Text and item location entries:
***

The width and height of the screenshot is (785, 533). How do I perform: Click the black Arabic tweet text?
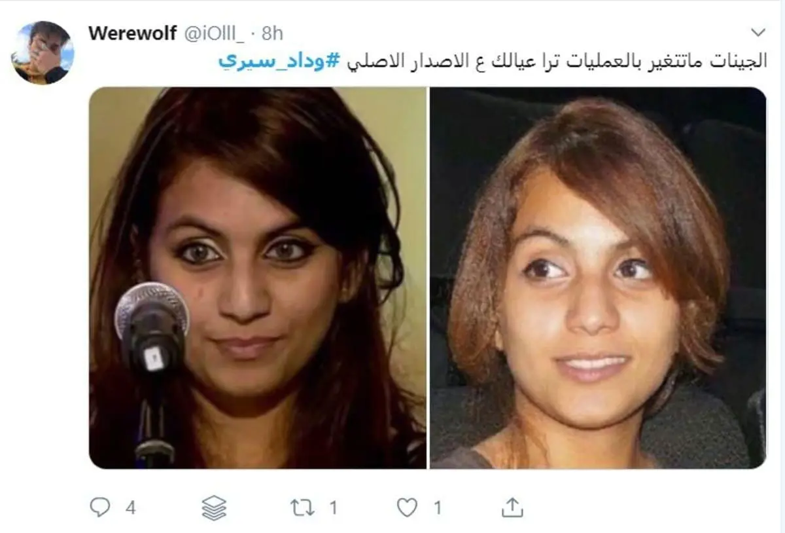pyautogui.click(x=556, y=62)
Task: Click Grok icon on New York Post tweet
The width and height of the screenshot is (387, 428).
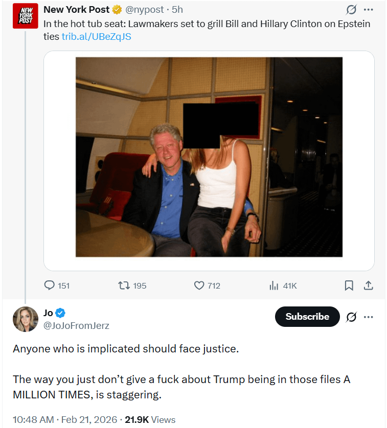Action: (351, 10)
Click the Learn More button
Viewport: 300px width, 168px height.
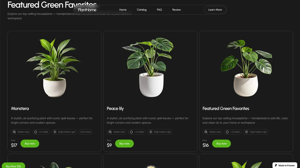[215, 10]
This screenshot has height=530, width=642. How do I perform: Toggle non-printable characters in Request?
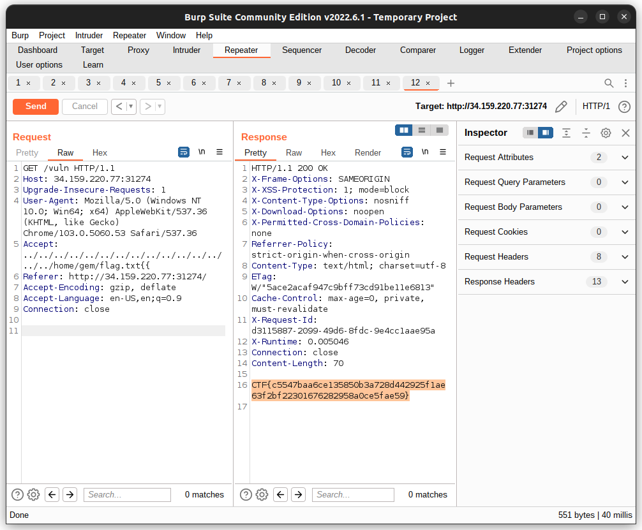tap(202, 152)
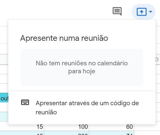
Task: Click the "Apresente numa reunião" heading
Action: click(x=64, y=38)
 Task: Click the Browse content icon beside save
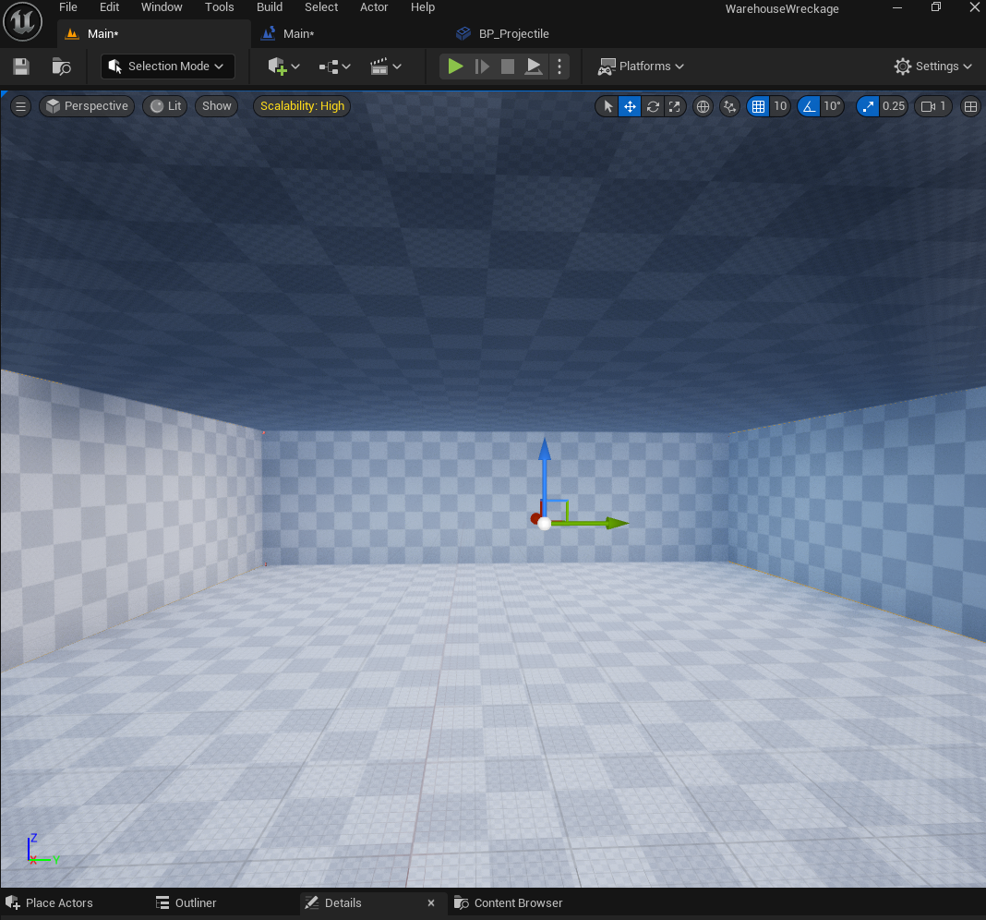coord(61,67)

***

Rewrite all of the material with "screenshot" switched to "screen capture" and every other word unchanged. Leave the pictures out of your answer.

The width and height of the screen capture is (785, 533). How do I perform: Click the black Arabic tweet text?
pyautogui.click(x=556, y=62)
Task: Click Grok icon on New York Post tweet
The width and height of the screen capture is (387, 428).
Action: (351, 10)
Click the Learn More button
Viewport: 300px width, 168px height.
[215, 10]
This screen capture has height=530, width=642. How do I perform: Toggle non-printable characters in Request?
tap(202, 152)
Task: Click the "Apresente numa reunião" heading
Action: click(x=64, y=38)
 Task: Click the Browse content icon beside save
coord(61,67)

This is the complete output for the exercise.